Majority of consumers believe that the next 12 months would not be an ideal time to buy any big-ticket items such as motor vehicles, houses, amongst others.
This is contained in the Consumer Expectations Survey (CES) report for December 2020, recently released by the Statistics Department of the Central Bank of Nigeria (CBN).
According to the report, the overall buying intention index in the next twelve months stood at 29.9 index points, indicating that most consumers do not intend to buy big-ticket items in the next 12 months.
Also, the buying intention indices for consumer durables, motor vehicles and houses, etc were below 50 points, which shows that respondents have no plans to make these purchases in the next twelve months.
Other Key highlights
- The consumers’ overall confidence outlook was pessimistic in Q4 2020 standing at -14.8 index points. Consumers attributed this unfavourable outlook to declining economic conditions, family financial situation and declining family income.
- Most consumers expect that prices of goods and services would rise in the next 12 months, with an index of 43.1 points – largely driven by savings, food & other household needs, Education, Purchase of Appliances/durables, Purchase of Cars/Motor Vehicles, and purchase of houses.
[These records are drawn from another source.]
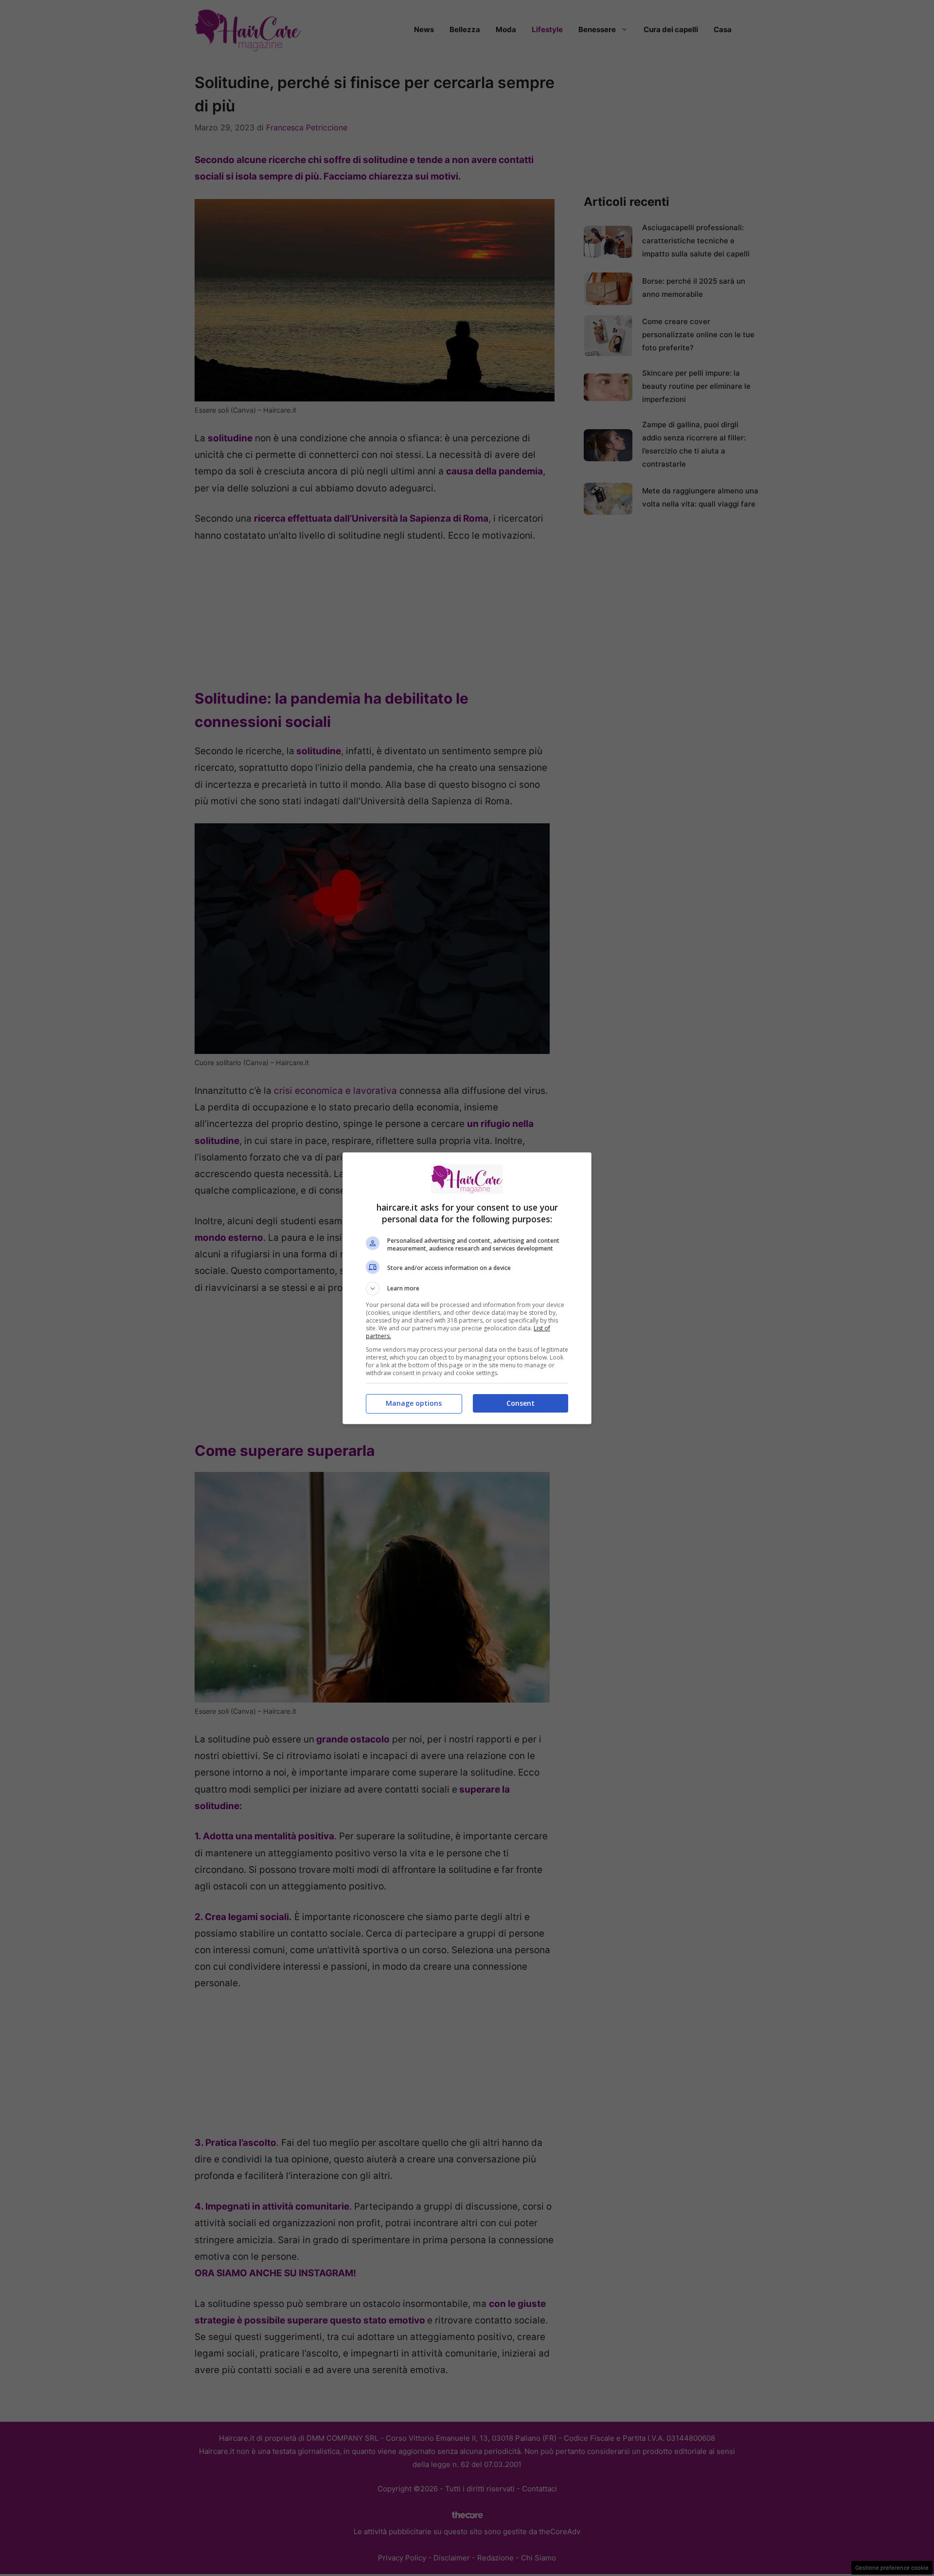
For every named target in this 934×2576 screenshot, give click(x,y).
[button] (467, 1288)
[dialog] (467, 1288)
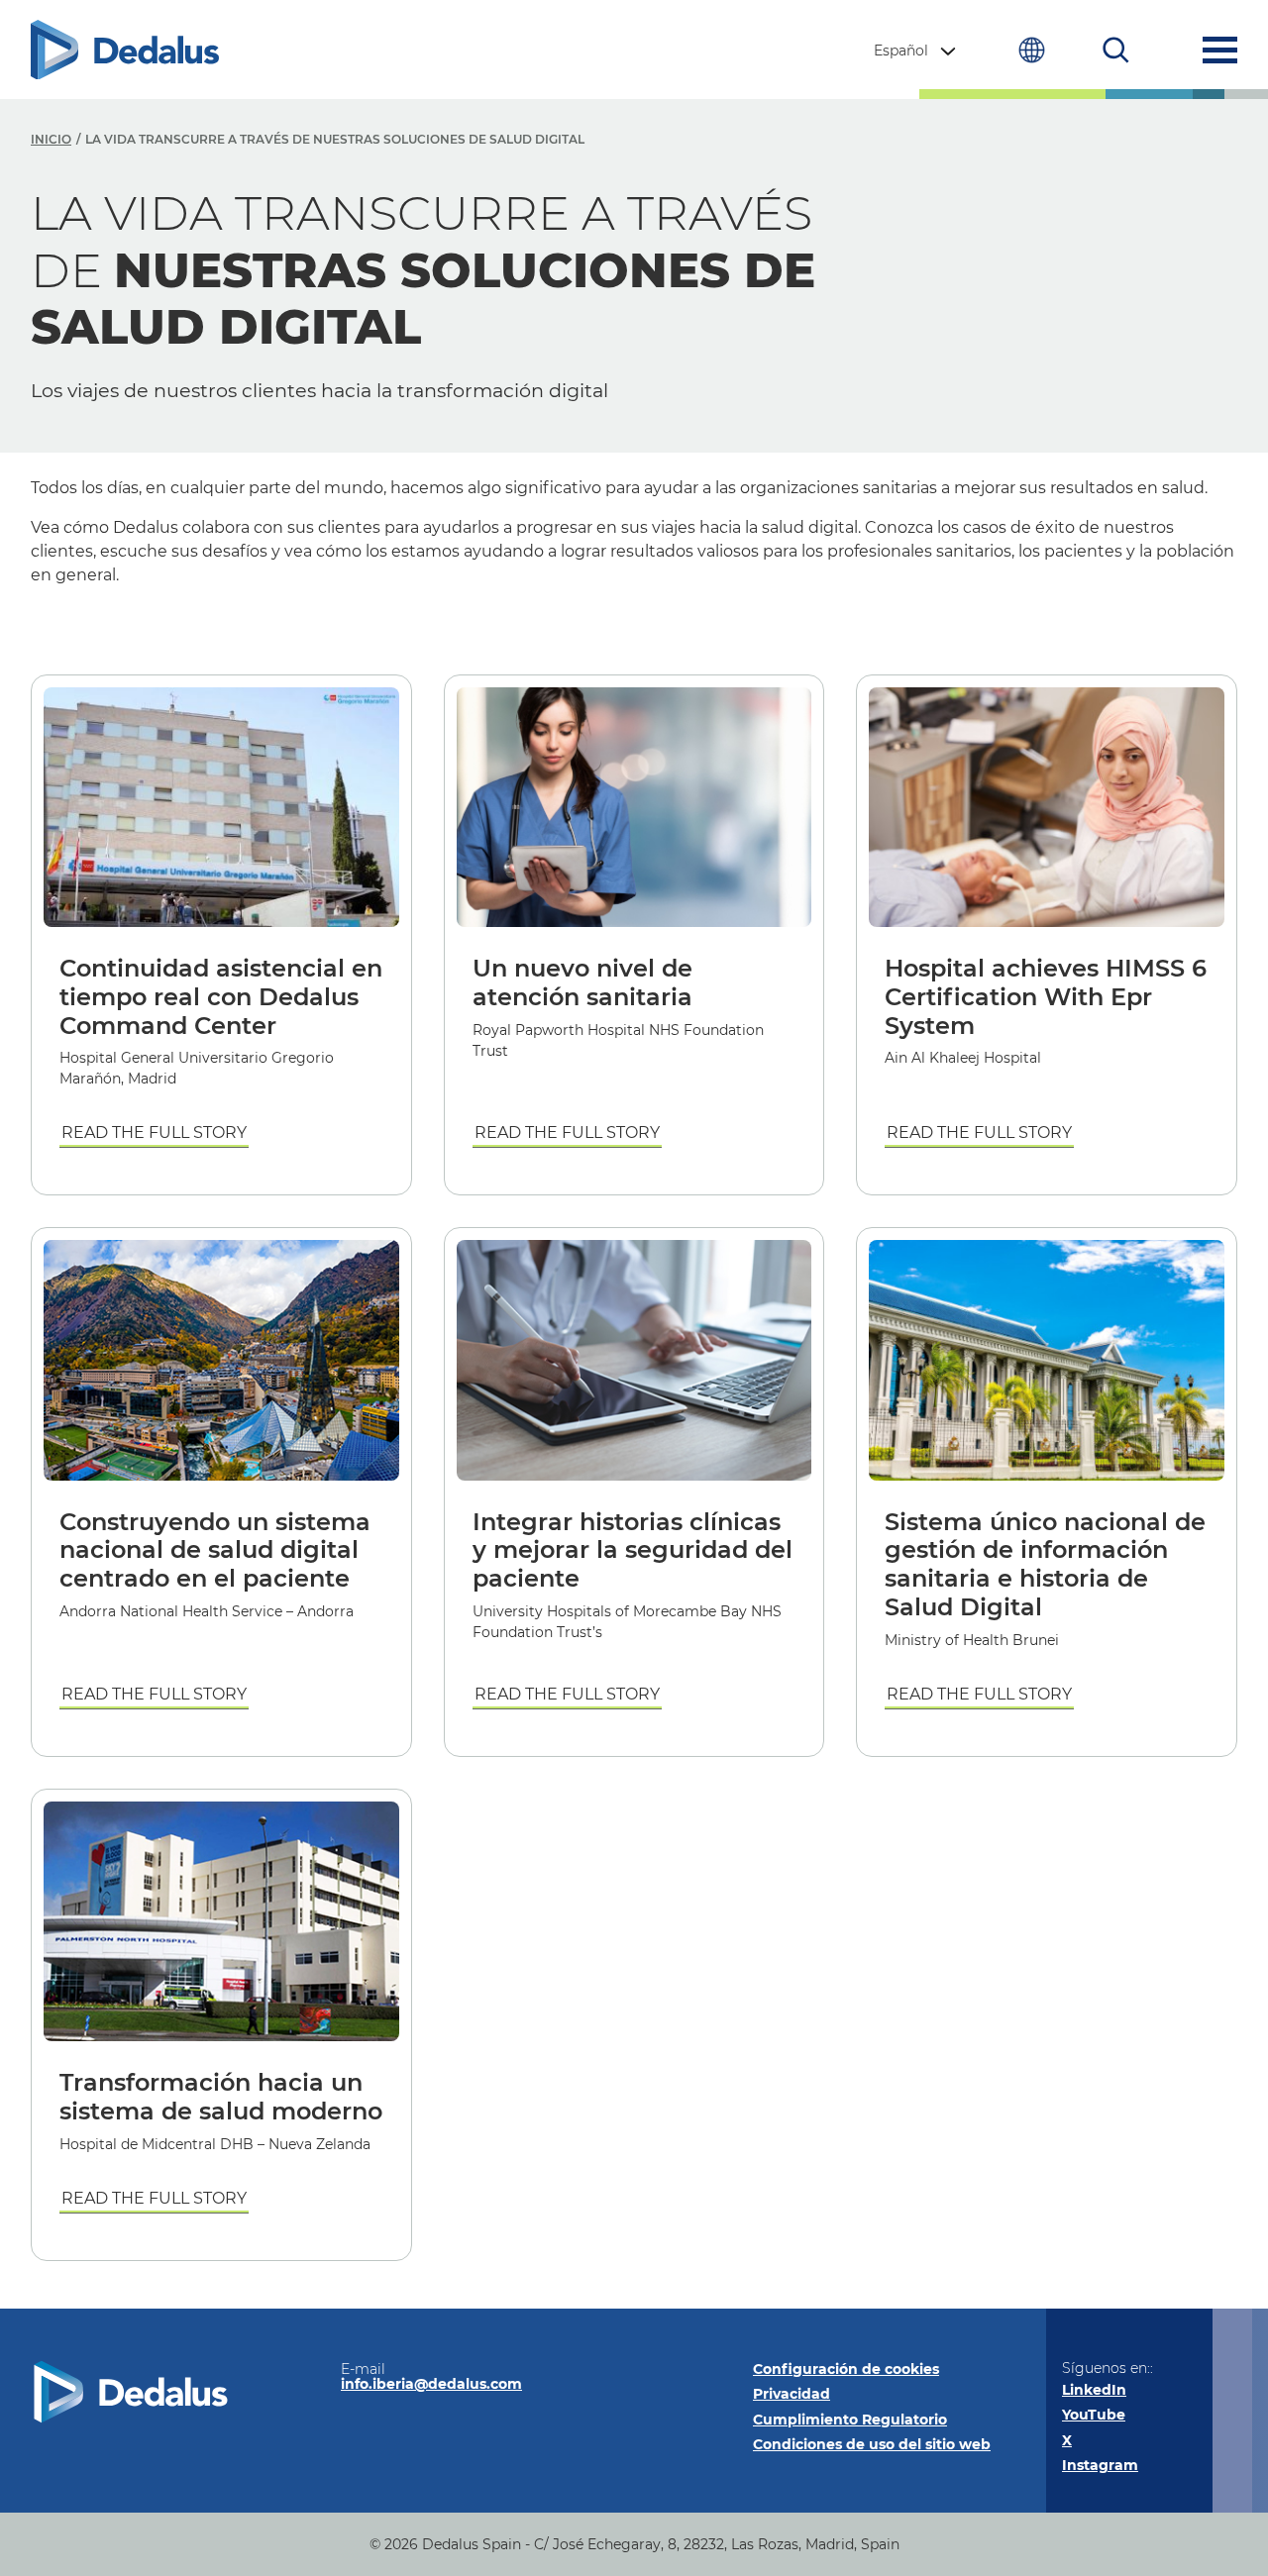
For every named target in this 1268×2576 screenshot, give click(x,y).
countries (1031, 50)
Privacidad (791, 2394)
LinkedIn (1094, 2390)
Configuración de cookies (846, 2369)
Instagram (1100, 2465)
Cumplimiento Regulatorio (850, 2419)
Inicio (51, 139)
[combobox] (917, 50)
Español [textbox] (901, 50)
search (1116, 50)
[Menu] (1220, 50)
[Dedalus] (125, 50)
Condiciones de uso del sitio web (872, 2444)
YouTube (1093, 2414)
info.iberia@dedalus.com (431, 2384)
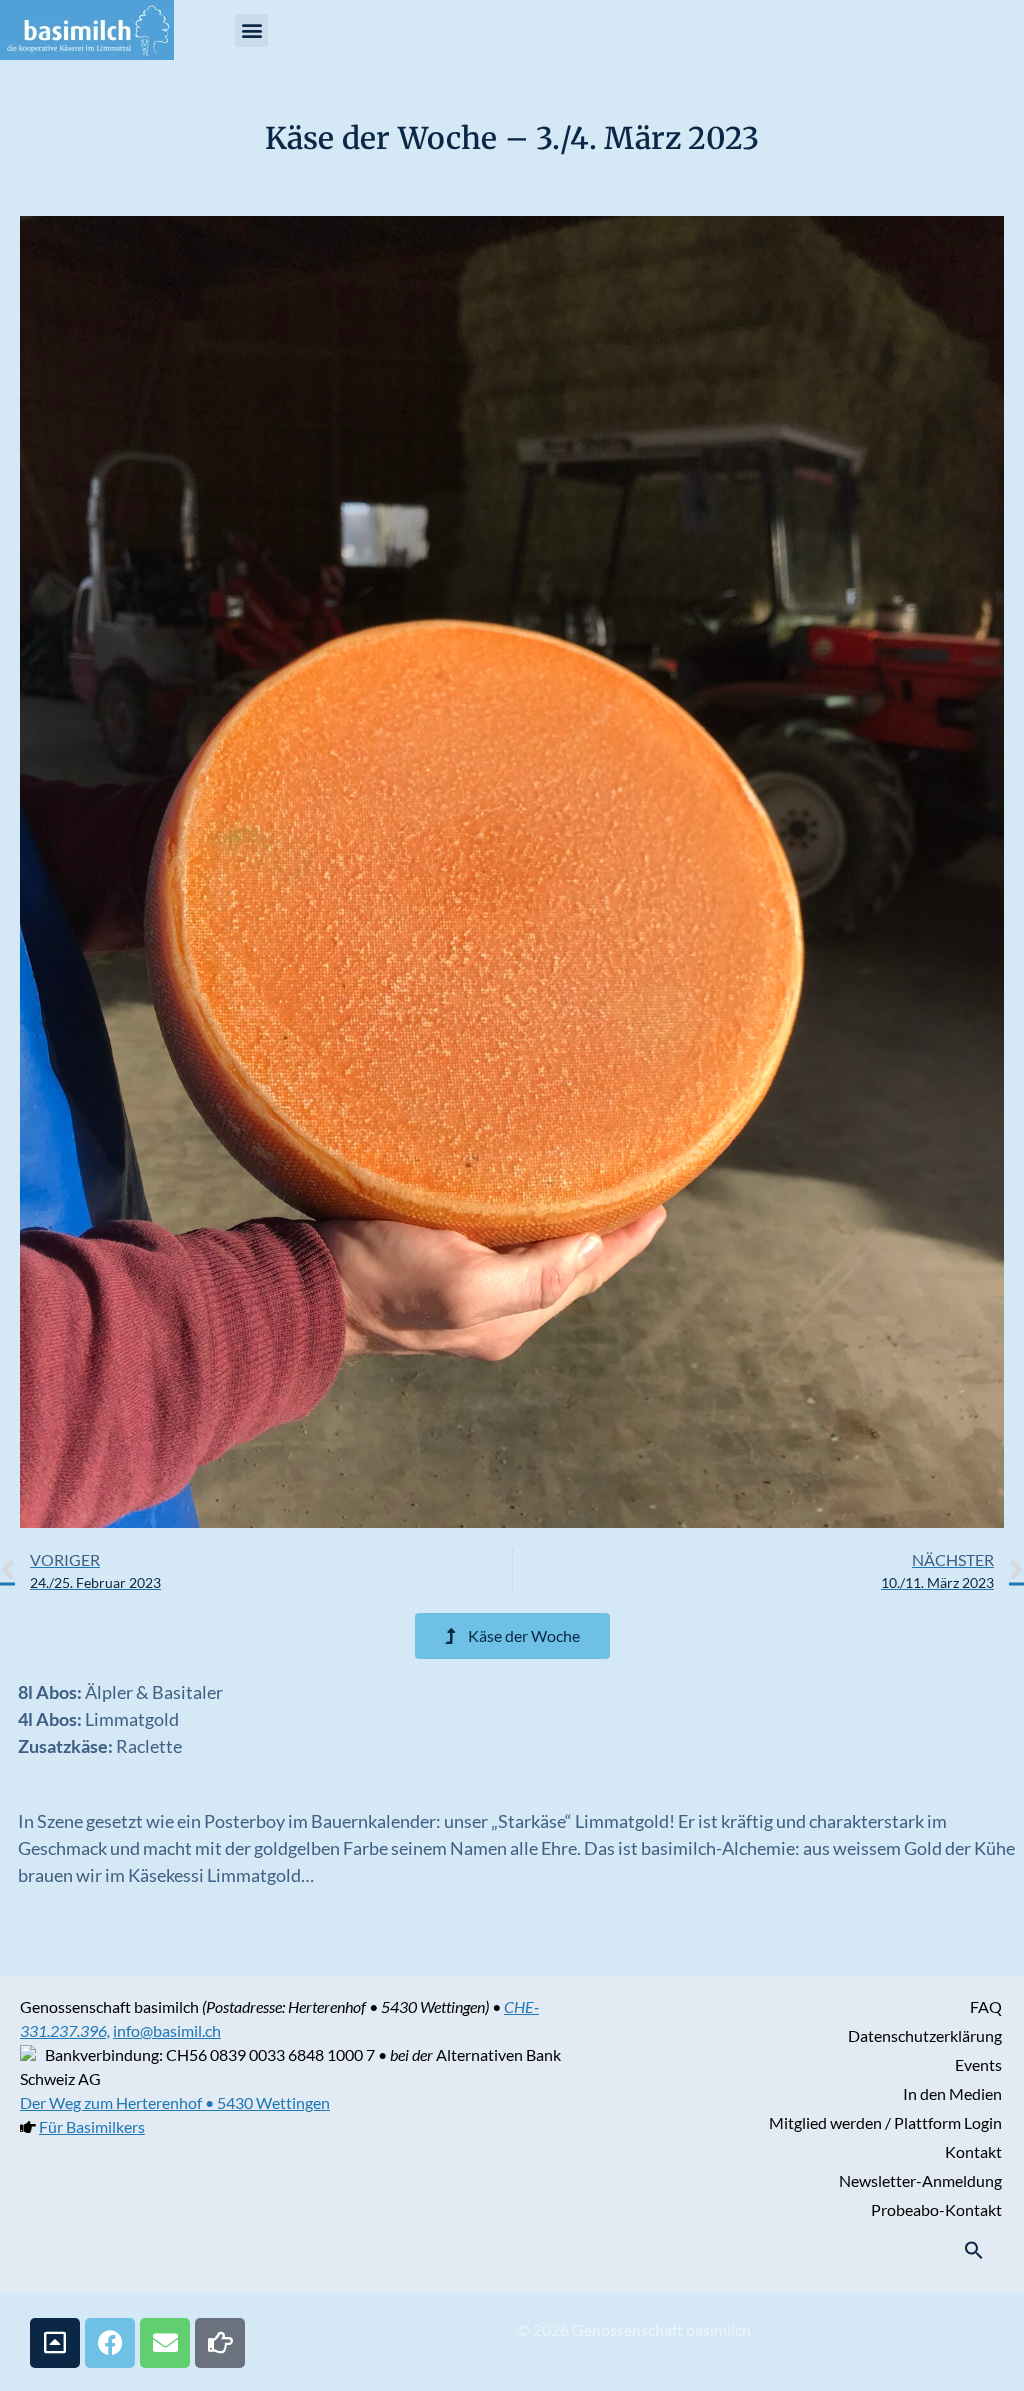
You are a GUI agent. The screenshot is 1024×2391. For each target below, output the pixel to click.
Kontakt (973, 2151)
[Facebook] (110, 2343)
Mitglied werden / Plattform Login (885, 2122)
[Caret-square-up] (55, 2343)
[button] (251, 30)
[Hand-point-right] (220, 2343)
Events (978, 2064)
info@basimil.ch (167, 2030)
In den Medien (952, 2093)
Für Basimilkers (92, 2126)
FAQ (986, 2006)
- Consumers generally expect the unemployment rate to rise in the next one year, with unemployment index for the next 12 months remaining positive at 36.9 points in Q4 2020.
- Consumers are expecting the borrowing rate to rise and anticipate the naira to appreciate in the next 12 months, with indices of 12.2 and 3.9 points respectively.
What you should know
- The Consumer Expectations Survey (CES) was conducted during the period of November 16 -25, 2020.
- A random sample size of 2,070 households was chosen, drawn from 207 Enumeration Areas (EAs) across the country, with a response rate of 99.8%.
What this means
Consumers are quite optimistic in their outlook that next quarter and next 12 months look good with opportunities to save some money, rather than spending them to buy big-ticket items, from the expected increase in net household income – an anticipated improvement in Nigeria’s economic conditions.